_WORK INSTRUCTIONS_. Repeat, word for word, the stretch of the article below on aerial-survey finds from "With archaeology digs" through "in southwest England.".
══ DOCUMENT PASSAGE
Amateur Archaeologists Studying Aerial Maps of the U.K. Spot Dozens of Hidden Historical Structures

by Alex Fox/Smithsonianmag.com

With archaeology digs on hold due to the COVID-19 pandemic, cooped-up history buffs are making their mark. As Steven Morris reports for the Guardian, volunteers tasked with scouring aerial surveys of England for signs of human habitation have discovered dozens of previously unknown structures after studying just a tenth of the data available. Dating from the prehistoric period to the medieval era, the sites are scattered between Cornwall and Devon in southwest England.

Per a statement from the University of Exeter—which organized search efforts through its Understanding Landscapes initiative—the finds include remnants of more than 20 miles of Roman road, 30 prehistoric or Roman settlements, and 20 prehistoric burial mounds, as well as hundreds of medieval farms, field systems and quarries.

If some of the southwesternmost sites are definitively identified as Roman, they will lend additional support to the notion that the empire’s influence stretched beyond the city of Exeter—long considered the endpoint of Roman territory in the British Isles, according to the Ipplepen Archaeological Project. Previously unearthed evidence for this theory includes traces of a Roman butcher business and a crafts center discovered in Ipplepen, Devon, last fall, reported Morris for the Guardian at the time.
════
══ MATERIAL PROVIDED
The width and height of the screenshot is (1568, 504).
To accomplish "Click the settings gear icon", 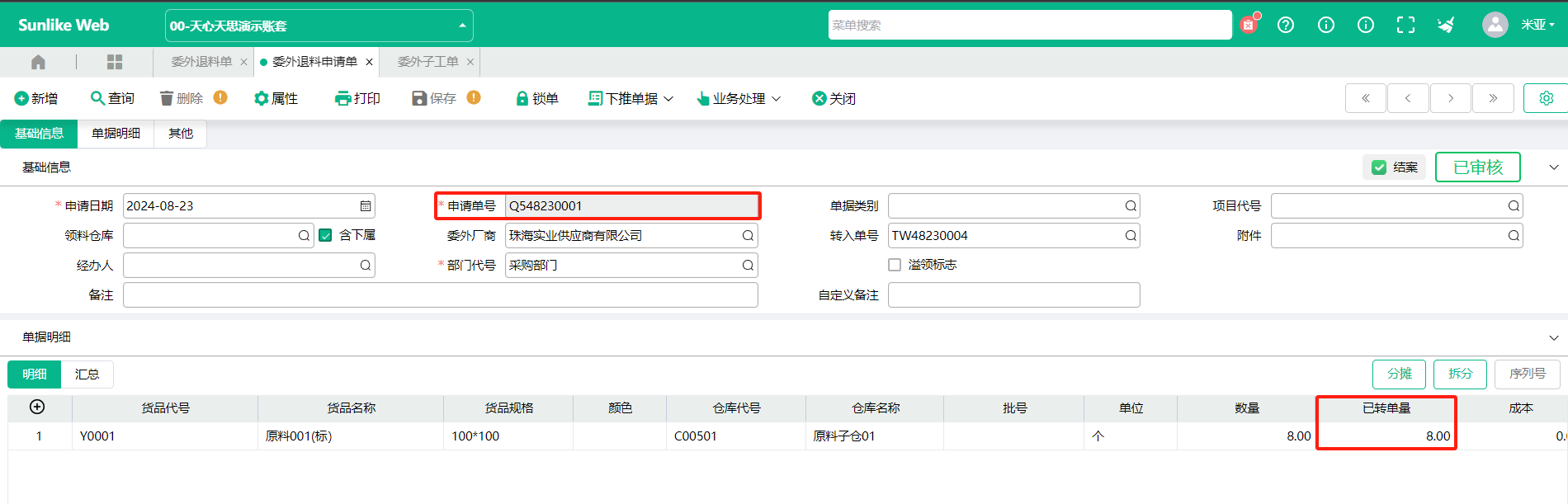I will (1546, 98).
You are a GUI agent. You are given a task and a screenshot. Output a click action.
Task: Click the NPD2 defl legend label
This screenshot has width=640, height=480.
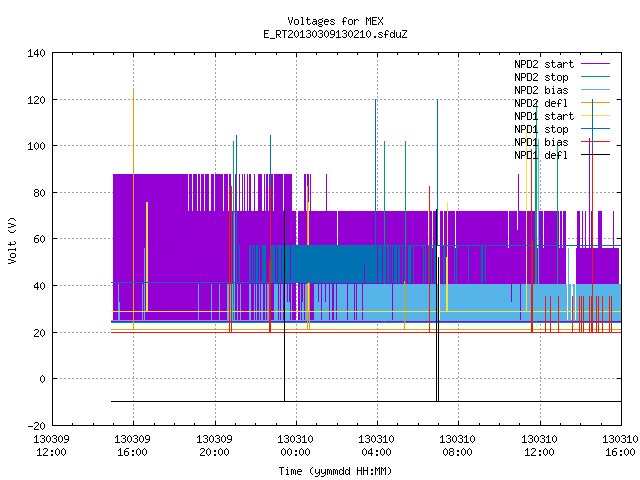(x=541, y=103)
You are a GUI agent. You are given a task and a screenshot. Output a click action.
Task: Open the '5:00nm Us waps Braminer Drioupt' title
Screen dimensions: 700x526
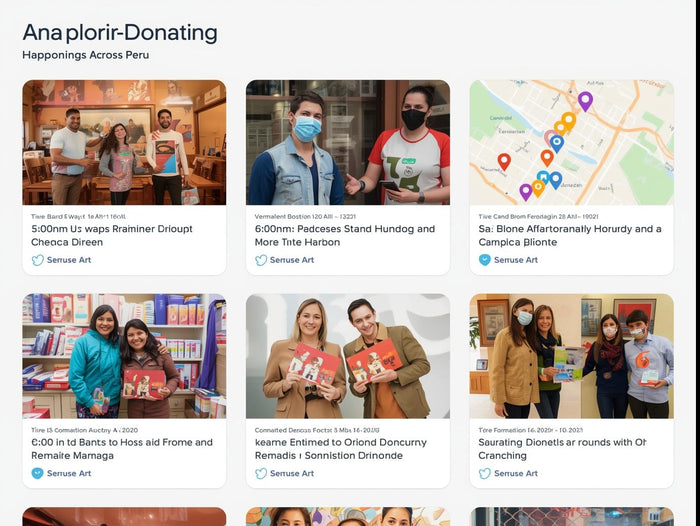(x=112, y=235)
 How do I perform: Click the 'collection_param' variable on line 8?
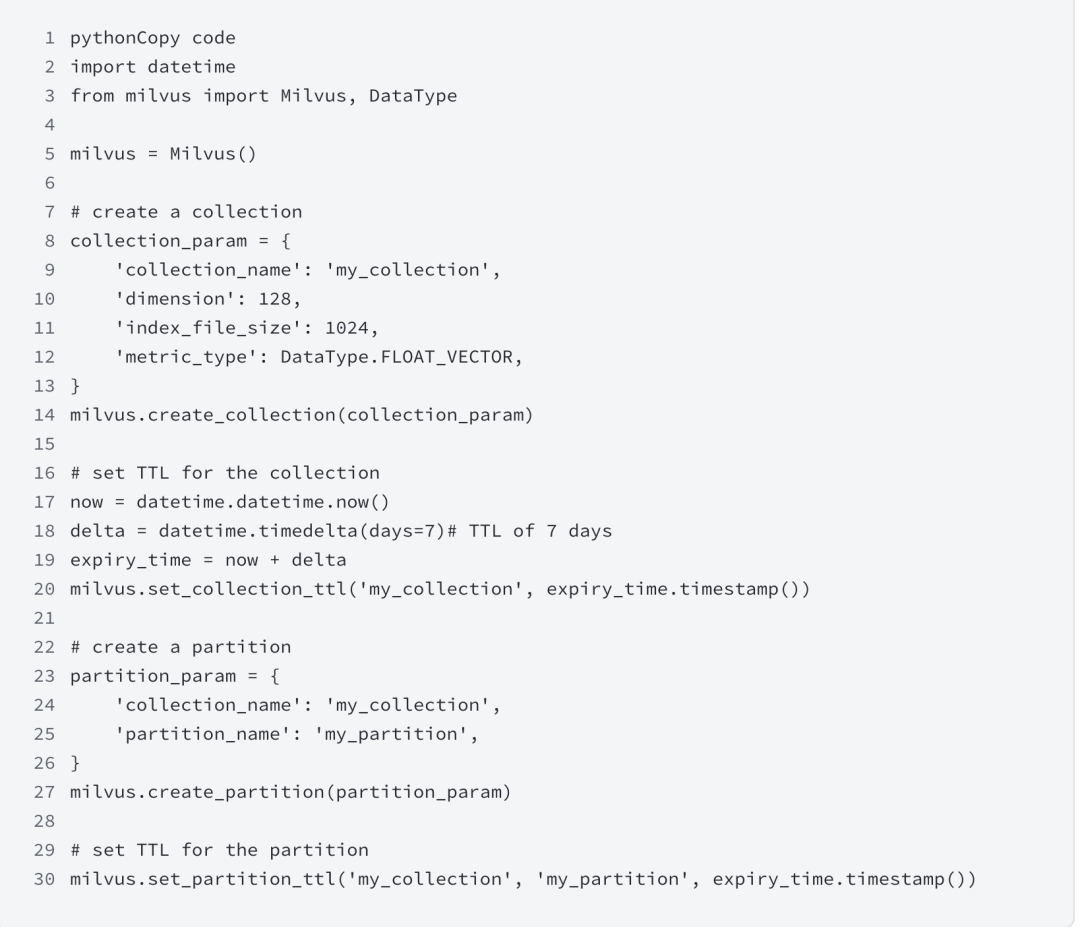pos(158,241)
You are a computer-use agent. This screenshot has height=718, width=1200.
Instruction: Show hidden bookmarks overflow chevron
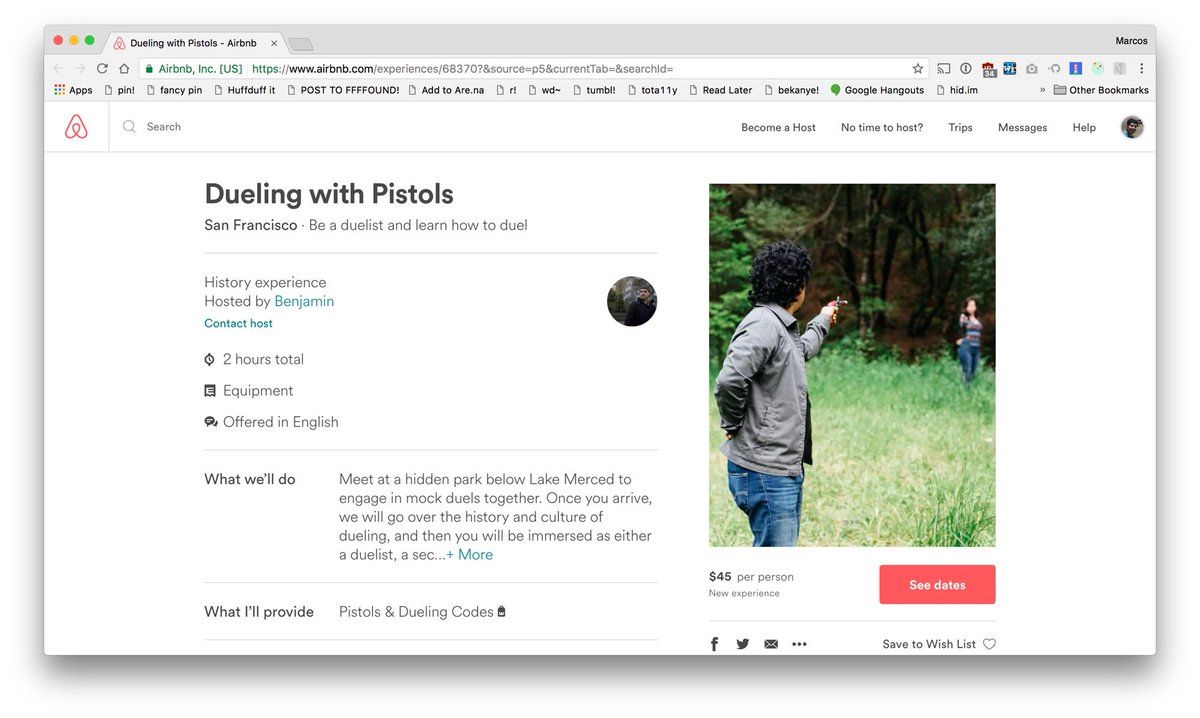pos(1042,90)
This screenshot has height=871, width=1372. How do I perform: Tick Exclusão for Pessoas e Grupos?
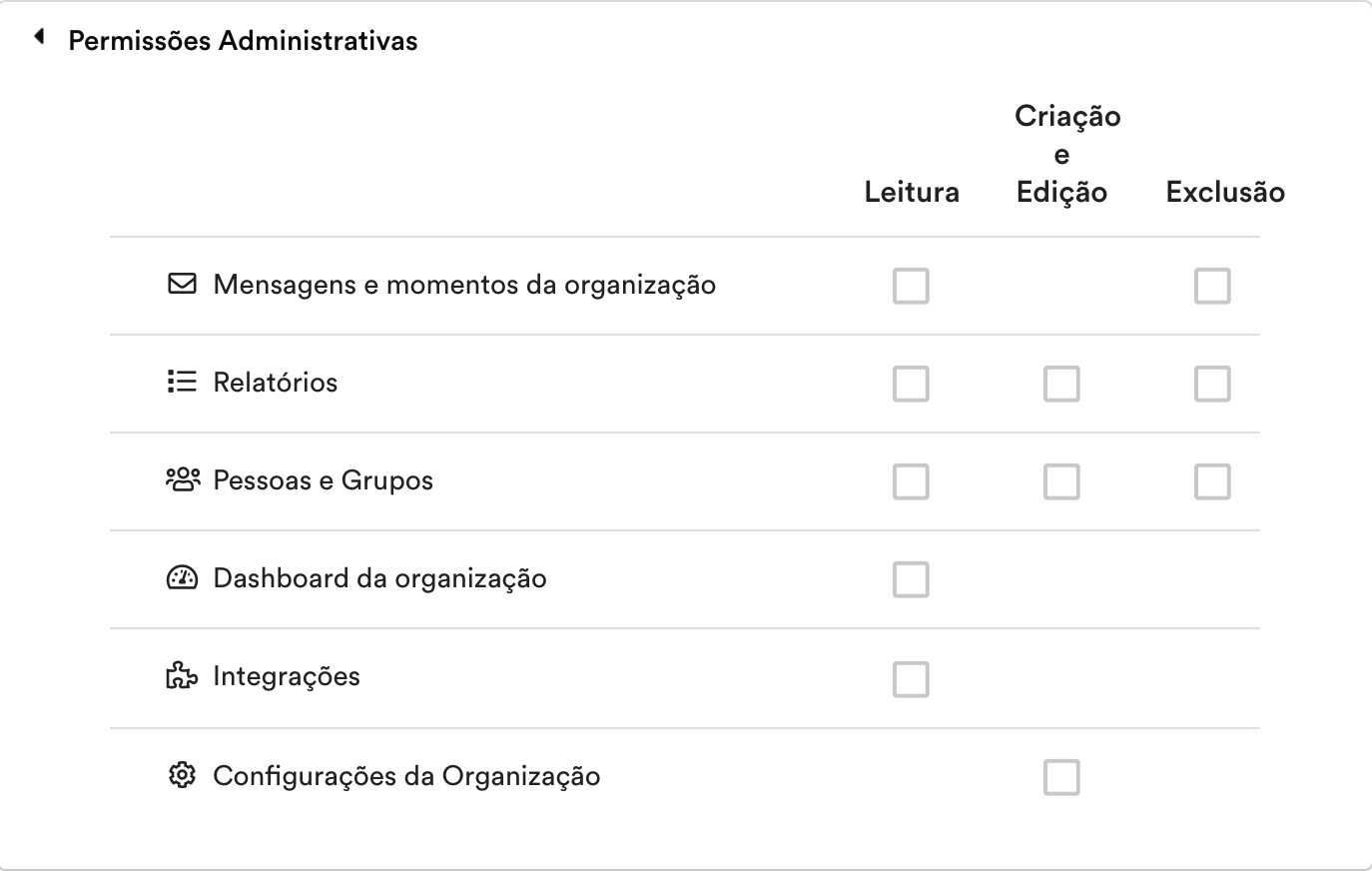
════
_TASK OUTPUT_.
With archaeology digs on hold due to the COVID-19 pandemic, cooped-up history buffs are making their mark. As Steven Morris reports for the Guardian, volunteers tasked with scouring aerial surveys of England for signs of human habitation have discovered dozens of previously unknown structures after studying just a tenth of the data available. Dating from the prehistoric period to the medieval era, the sites are scattered between Cornwall and Devon in southwest England.